User distribution sampling

campagne · July 27, 2021, 1:36pm

Dear expert,

From the class below

class MixtureModel_jax():
    def __init__(self, locs, scales, weights, *args, **kwargs):
        super().__init__(*args, **kwargs)
        self.loc = jnp.array([locs]).T
        self.scale = jnp.array([scales]).T
        self.weights = jnp.array([weights]).T
        norm = jnp.sum(self.weights)
        self.weights = self.weights/norm

        self.num_distr = len(locs)

    def pdf(self, x):
        probs = jax.scipy.stats.norm.pdf(x,loc=self.loc, scale=self.scale)
        return jnp.dot(self.weights.T,probs).squeeze()
        
    def logpdf(self, x):
        log_probs = jax.scipy.stats.norm.logpdf(x,loc=self.loc, scale=self.scale)
        return jax.scipy.special.logsumexp(jnp.log(self.weights) + log_probs, axis=0)

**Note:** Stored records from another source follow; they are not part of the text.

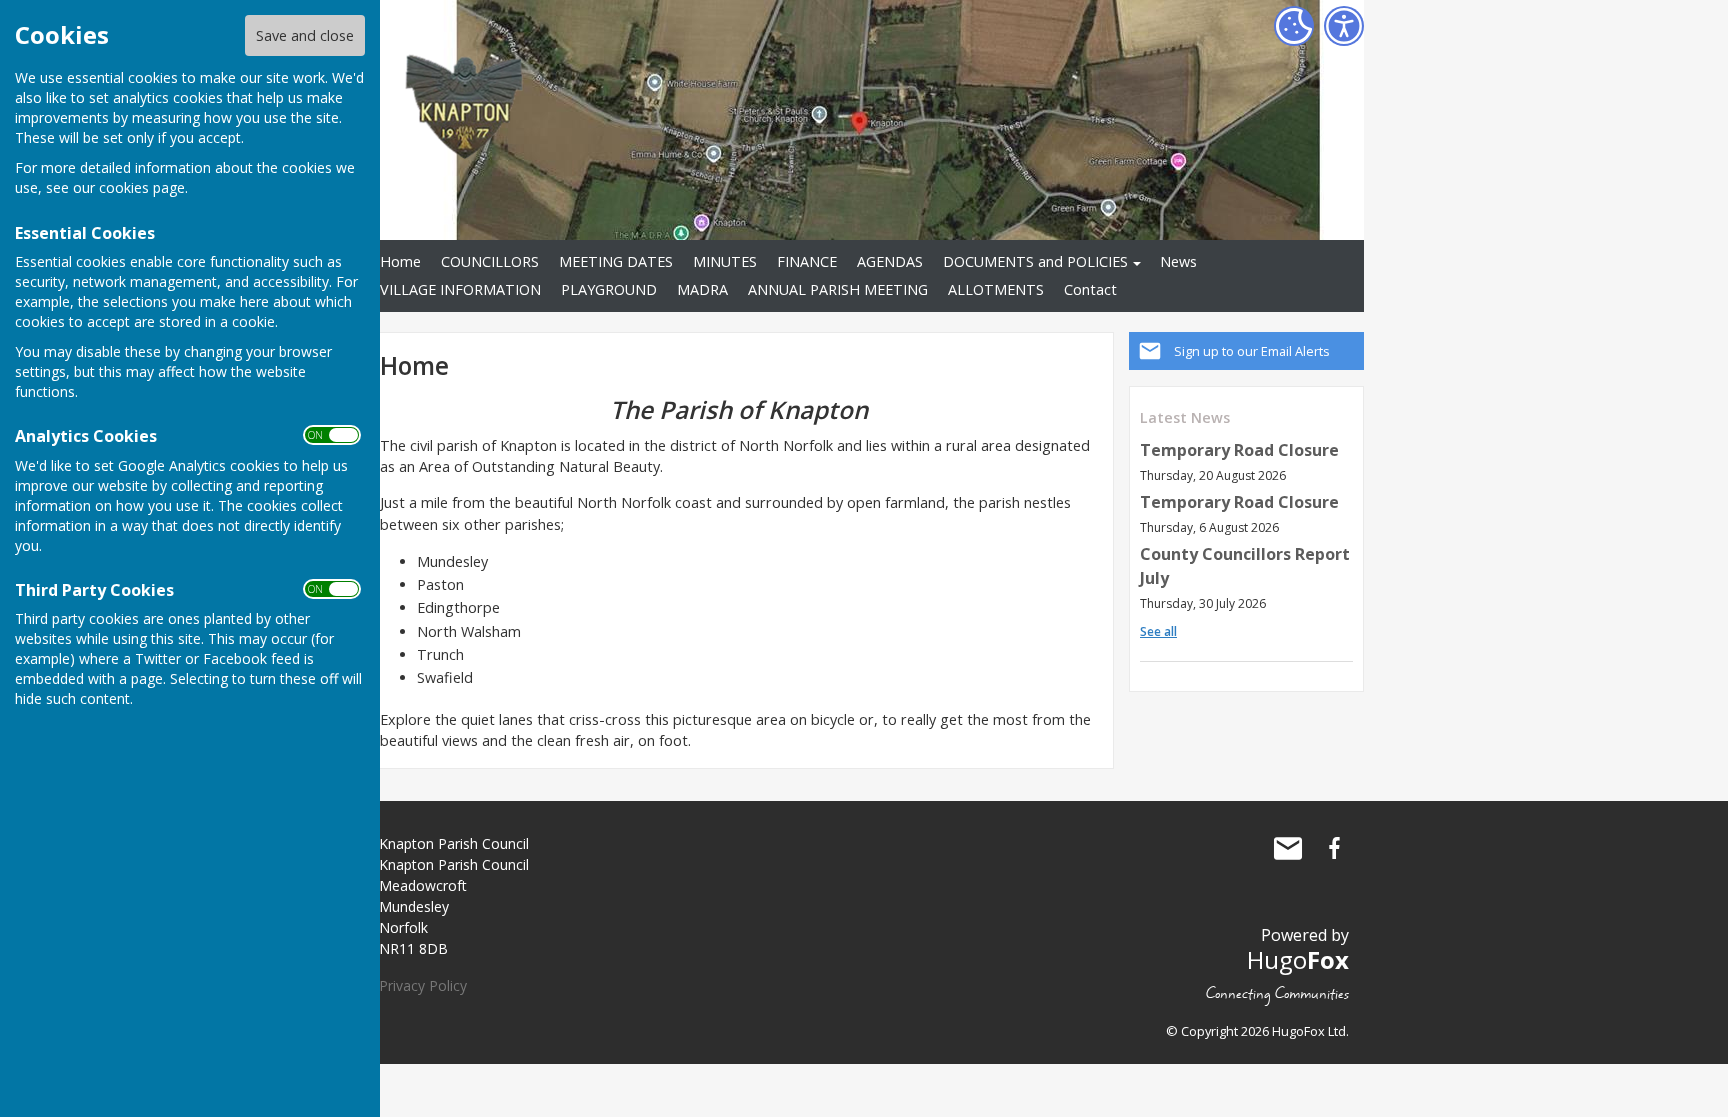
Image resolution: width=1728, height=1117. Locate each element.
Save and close (305, 35)
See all (1158, 631)
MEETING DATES (616, 261)
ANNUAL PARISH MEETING (838, 289)
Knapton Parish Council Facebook (1334, 848)
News (1178, 261)
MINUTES (725, 261)
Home (400, 261)
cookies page (142, 187)
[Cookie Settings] (1294, 26)
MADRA (702, 289)
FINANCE (807, 261)
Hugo (1298, 959)
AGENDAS (890, 261)
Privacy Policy (423, 985)
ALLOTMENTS (996, 289)
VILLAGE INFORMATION (460, 289)
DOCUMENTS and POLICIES (1035, 261)
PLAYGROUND (609, 289)
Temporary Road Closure (1239, 450)
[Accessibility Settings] (1344, 26)
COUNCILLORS (490, 261)
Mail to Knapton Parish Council (1288, 848)
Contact (1090, 289)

mixture_gaussian_model = MixtureModel_jax([0,1.5],[0.5,0.1],[8,2])

I’m able to generate samples using TansorFlow

import jax
import jax.numpy as jnp

from tensorflow_probability.substrates import jax as tfp
tfd = tfp.distributions
tfb = tfp.bijectors

num_results = int(1e5)
num_burnin_steps = int(1e3)

adaptive_hmc = tfp.mcmc.SimpleStepSizeAdaptation(
    tfp.mcmc.HamiltonianMonteCarlo(
        target_log_prob_fn=mixture_gaussian_model.logpdf,  # Here we use the log prob of our known distribtion 
        num_leapfrog_steps=3,
        step_size=1.),
    num_adaptation_steps=int(num_burnin_steps * 0.8))

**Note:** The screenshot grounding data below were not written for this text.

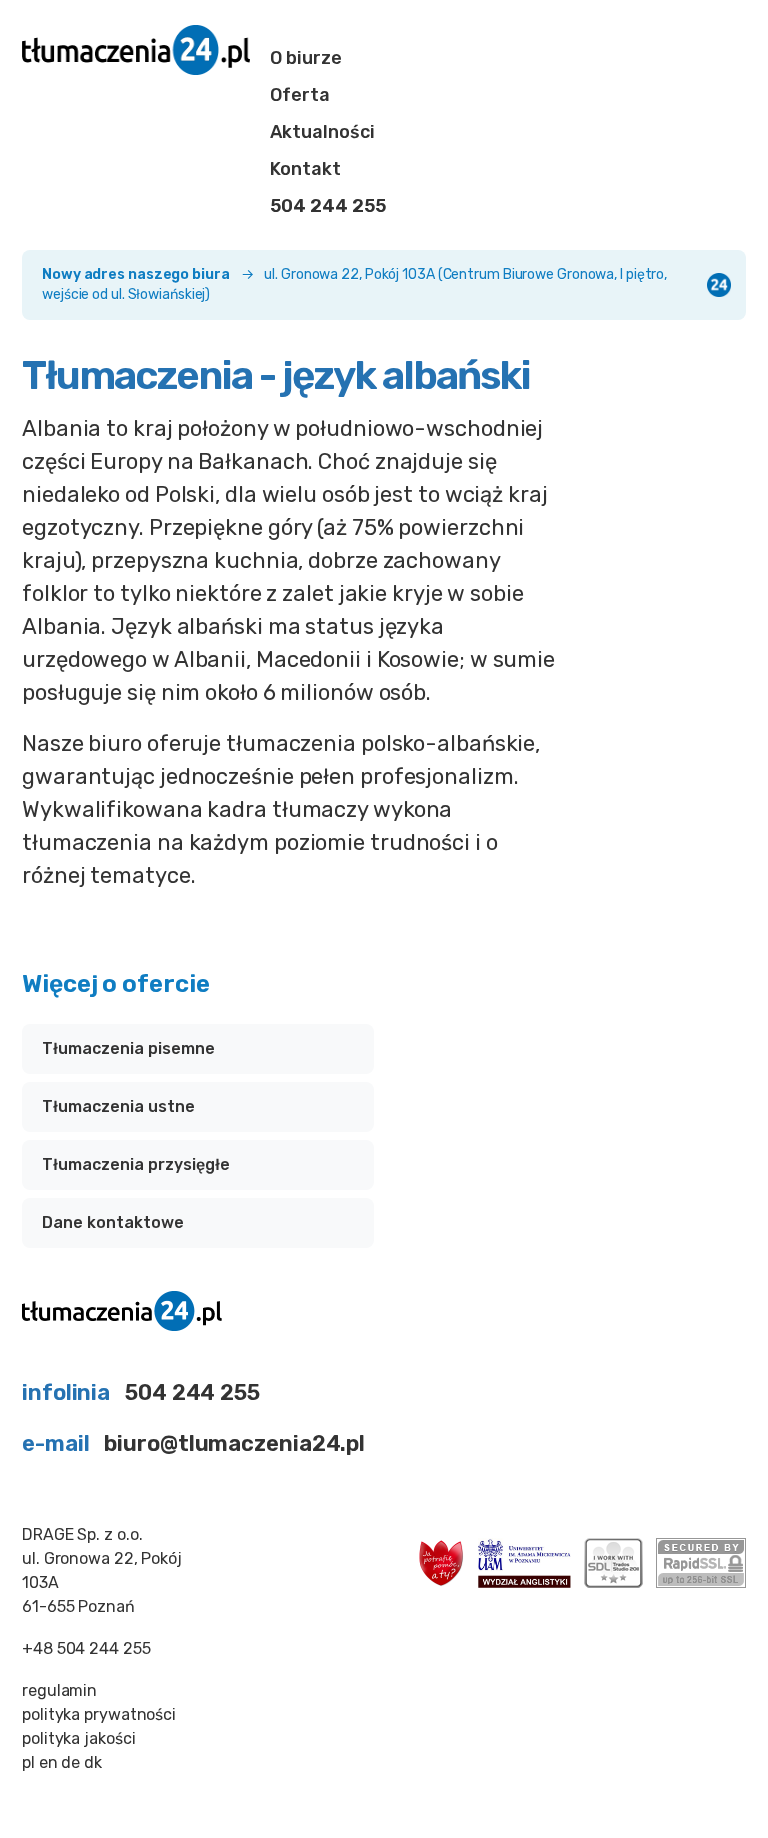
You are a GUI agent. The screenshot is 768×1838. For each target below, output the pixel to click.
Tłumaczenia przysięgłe (136, 1164)
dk (93, 1762)
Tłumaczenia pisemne (128, 1048)
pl (28, 1762)
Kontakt (305, 169)
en (48, 1762)
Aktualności (322, 132)
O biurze (306, 58)
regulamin (59, 1690)
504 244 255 (328, 206)
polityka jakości (78, 1738)
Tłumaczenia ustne (118, 1106)
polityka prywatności (99, 1714)
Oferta (300, 95)
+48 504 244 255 (86, 1648)
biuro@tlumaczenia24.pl (234, 1443)
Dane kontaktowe (113, 1222)
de (70, 1762)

hmc_samples, is_accepted = tfp.mcmc.sample_chain(
      num_results=num_results,
      num_burnin_steps=num_burnin_steps,
      current_state=jnp.zeros([2]),
      kernel=adaptive_hmc,
      trace_fn=lambda _, pkr: pkr.inner_results.is_accepted,
      seed=jax.random.PRNGKey(1))

But I cannot manage to transpose to NumpyRo code, is-it possible ?
Thanks

fehiepsi · July 28, 2021, 4:04am

In NumPyro, you can use

kernel = NUTS(potential_fn=lambda x: -mixture_gaussian_model.logpdf(x))
mcmc = MCMC(kernel, num_warmup, num_samples)
mcmc.run(PRNGKey(0), init_params=jnp.zeros(2))

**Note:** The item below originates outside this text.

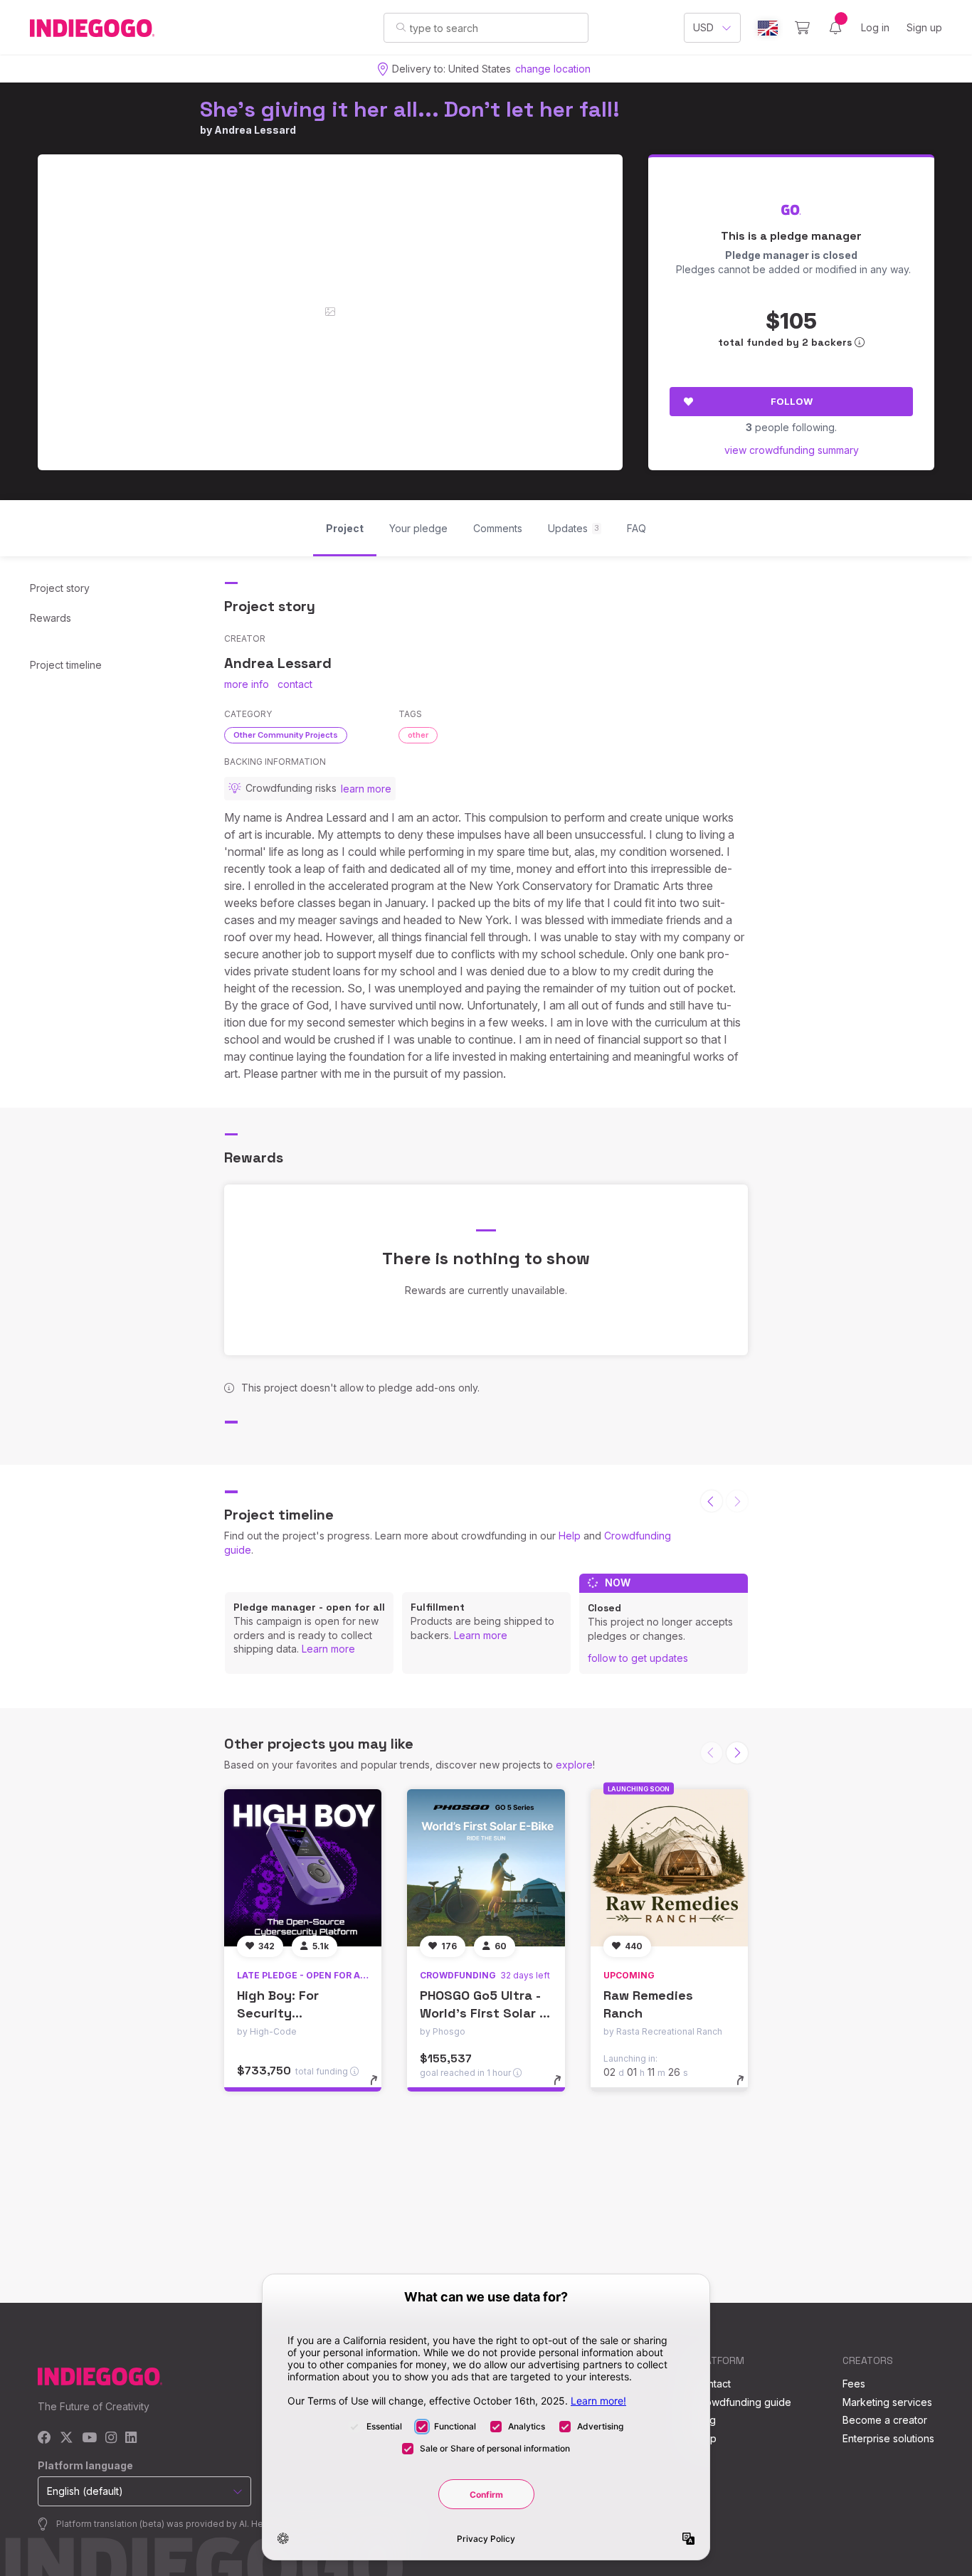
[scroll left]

campagne · July 28, 2021, 7:48am

Thanks @fehiepsi although I first get an error and I had to change

my class/logpdf code to get a scalar

   def logpdf(self, x):
        log_probs = jax.scipy.stats.norm.logpdf(x,loc=self.loc, scale=self.scale)
        return jax.scipy.special.logsumexp(jnp.log(self.weights) + log_probs, axis=0)[0]

and I manage to run this code

# Start from this source of randomness. We will split keys for subsequent operations.
rng_key = random.PRNGKey(0)
rng_key, rng_key_ = random.split(rng_key)

# Run NUTS.
kernel = NUTS(potential_fn=lambda x: -mixture_gaussian_model.logpdf(x))
num_samples = 10000
mcmc = MCMC(kernel, num_warmup=1000, num_samples=num_samples, num_chains=2)
mcmc.run(rng_key_, init_params=jnp.zeros(2))
mcmc.print_summary()
samples_1 = mcmc.get_samples()

And get this 1D distrib.

Fine ! do you know how I can modify my code to get a 2D distributions (x,y) with x and y following my 1D distrib. ?

For instance with TF I got

Have you an idea ? Thanks

fehiepsi · July 29, 2021, 12:48am

I think you can use similar code as above. In TFP, you use

target_log_prob_fn=mixture_gaussian_model.logpdf

but in NumPyro, it will be

potential_fn=lambda x, y, z, t: -mixture_gaussian_model.logpdf(x, y, z, t).sum()

i.e. potential_fn is the negative of target_log_prob_fn.

In addition, you need to set init_params in NumPyro to be the same as current_state in TFP.

campagne · July 29, 2021, 8:13am

Thanks @fehiepsi but

I do not manage to correctly initialise ìnit_params with 1 chain and x,y inputs variables, and neither several chain
I’m quite surprised that there is no a TFP similar mechanism where I do not need to write explicitly all the variables as the number can be 10 or so.

fehiepsi · July 29, 2021, 11:00am

For multiple chains, you just need to provide a batch of init values. E.g. instead of init_params=jnp.zeros(2), you can provide init_params=jnp.zeros((4, 2)) to specify init values for 4 chains.

there is no a TFP similar mechanism where I do not need to write explicitly all the variables as the number can be 10 or so

Could you be more explicit?

campagne · July 29, 2021, 11:28am

Well, I realized that I had a miss interpretation the 2D plots produced with TF that I have posted. It is the result of the samples of the 1st chain against the 2nd chain if I’m right.

Now, would like to sample a real 2D pdf based on my 1D mixture_gaussian_model with 3 chains for instance (ie. proper initialisation).
Thanks for your kind help.